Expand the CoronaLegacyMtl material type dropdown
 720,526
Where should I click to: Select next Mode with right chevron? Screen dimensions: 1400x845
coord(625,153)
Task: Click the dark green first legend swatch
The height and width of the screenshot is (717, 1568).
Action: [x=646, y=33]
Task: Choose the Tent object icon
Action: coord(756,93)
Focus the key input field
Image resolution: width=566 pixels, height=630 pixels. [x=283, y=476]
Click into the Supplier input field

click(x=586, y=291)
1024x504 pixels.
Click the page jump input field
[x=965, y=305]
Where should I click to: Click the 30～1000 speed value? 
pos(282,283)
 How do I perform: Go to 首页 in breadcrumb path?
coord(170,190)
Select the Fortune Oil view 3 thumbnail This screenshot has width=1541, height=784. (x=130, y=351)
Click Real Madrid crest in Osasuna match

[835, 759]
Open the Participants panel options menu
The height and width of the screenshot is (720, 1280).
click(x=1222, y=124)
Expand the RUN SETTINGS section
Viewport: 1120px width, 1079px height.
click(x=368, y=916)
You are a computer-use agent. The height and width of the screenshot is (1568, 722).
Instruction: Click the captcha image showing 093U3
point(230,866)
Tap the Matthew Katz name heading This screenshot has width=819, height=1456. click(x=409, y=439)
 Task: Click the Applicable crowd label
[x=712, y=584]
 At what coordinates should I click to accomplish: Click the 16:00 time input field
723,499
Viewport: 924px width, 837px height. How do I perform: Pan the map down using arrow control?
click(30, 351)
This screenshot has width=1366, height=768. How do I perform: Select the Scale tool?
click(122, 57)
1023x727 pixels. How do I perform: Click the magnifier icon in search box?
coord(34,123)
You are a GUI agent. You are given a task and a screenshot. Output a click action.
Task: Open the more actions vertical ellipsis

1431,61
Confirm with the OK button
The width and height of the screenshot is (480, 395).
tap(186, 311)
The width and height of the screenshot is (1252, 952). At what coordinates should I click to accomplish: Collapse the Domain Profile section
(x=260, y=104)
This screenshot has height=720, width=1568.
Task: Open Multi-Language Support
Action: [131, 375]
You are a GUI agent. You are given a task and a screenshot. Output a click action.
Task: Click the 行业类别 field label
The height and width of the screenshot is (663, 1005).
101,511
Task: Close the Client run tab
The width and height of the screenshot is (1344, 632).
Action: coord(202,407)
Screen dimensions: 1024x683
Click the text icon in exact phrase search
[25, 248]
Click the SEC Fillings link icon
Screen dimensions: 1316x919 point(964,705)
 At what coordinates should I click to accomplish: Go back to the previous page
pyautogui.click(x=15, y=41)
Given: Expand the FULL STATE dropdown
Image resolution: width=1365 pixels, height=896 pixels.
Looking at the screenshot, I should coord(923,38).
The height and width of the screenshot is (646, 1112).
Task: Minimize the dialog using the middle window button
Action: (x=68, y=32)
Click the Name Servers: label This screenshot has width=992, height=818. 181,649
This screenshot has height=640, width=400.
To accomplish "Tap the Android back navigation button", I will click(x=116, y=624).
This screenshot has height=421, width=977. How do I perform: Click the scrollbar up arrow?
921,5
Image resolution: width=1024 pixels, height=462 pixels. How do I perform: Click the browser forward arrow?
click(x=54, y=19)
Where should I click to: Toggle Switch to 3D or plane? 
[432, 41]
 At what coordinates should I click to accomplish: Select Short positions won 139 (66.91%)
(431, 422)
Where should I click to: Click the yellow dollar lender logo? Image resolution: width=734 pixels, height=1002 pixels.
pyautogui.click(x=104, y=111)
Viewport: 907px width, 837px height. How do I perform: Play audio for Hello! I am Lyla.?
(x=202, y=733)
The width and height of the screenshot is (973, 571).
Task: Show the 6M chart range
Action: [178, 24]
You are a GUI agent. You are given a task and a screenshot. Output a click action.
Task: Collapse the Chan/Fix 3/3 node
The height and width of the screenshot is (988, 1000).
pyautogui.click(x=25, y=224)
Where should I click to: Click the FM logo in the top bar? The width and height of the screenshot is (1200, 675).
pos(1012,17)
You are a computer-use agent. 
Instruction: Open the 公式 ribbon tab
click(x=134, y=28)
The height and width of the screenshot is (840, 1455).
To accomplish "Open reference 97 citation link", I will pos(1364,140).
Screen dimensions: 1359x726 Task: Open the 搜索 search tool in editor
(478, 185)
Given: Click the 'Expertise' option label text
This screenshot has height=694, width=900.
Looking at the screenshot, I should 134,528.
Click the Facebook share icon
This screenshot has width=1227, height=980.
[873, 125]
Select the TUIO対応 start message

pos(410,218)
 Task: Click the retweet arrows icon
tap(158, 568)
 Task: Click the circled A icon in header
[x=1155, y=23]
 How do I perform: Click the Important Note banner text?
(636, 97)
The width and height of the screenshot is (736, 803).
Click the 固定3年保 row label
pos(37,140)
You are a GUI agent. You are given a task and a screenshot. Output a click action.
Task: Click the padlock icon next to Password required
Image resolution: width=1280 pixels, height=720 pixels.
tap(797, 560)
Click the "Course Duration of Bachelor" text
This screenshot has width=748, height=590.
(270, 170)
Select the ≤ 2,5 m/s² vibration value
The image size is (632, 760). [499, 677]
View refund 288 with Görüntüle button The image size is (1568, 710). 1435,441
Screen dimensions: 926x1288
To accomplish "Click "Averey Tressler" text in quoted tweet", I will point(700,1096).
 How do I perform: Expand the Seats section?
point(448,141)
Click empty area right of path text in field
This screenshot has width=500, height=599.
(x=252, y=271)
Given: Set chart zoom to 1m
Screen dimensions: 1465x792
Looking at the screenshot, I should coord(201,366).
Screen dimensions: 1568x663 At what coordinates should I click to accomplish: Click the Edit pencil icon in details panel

EXERCISE BRIEF:
Find the lines in the entries above where "computer" occurs, and copy each of them.

ANSWER SPACE:
You are a computer-use agent. The height and width of the screenshot is (1568, 722).
You are a computer-use agent. 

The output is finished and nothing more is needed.